## EXERCISE DESCRIPTION
Working from the entries that follow, transcribe exactly and only the lines from the one with "The width and" through the last, pictures excluded.

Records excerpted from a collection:
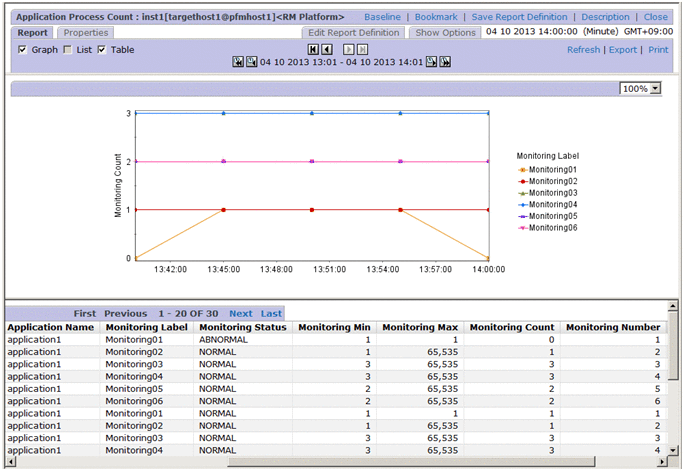The image size is (685, 472).
Task: Click the Save Report Definition link
Action: tap(519, 17)
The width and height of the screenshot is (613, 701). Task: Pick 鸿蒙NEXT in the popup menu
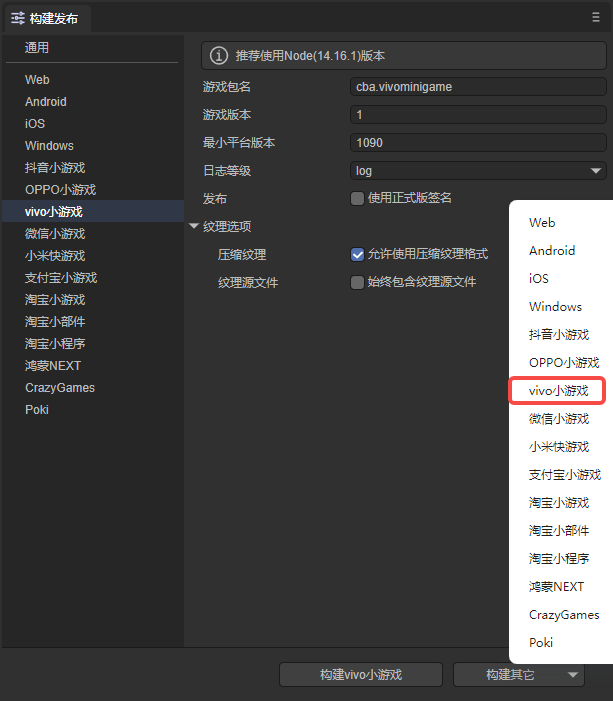click(x=556, y=586)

## RESPONSE TO THIS EXERCISE
The width and height of the screenshot is (613, 701). Task: Pick 鸿蒙NEXT in the popup menu
click(x=556, y=586)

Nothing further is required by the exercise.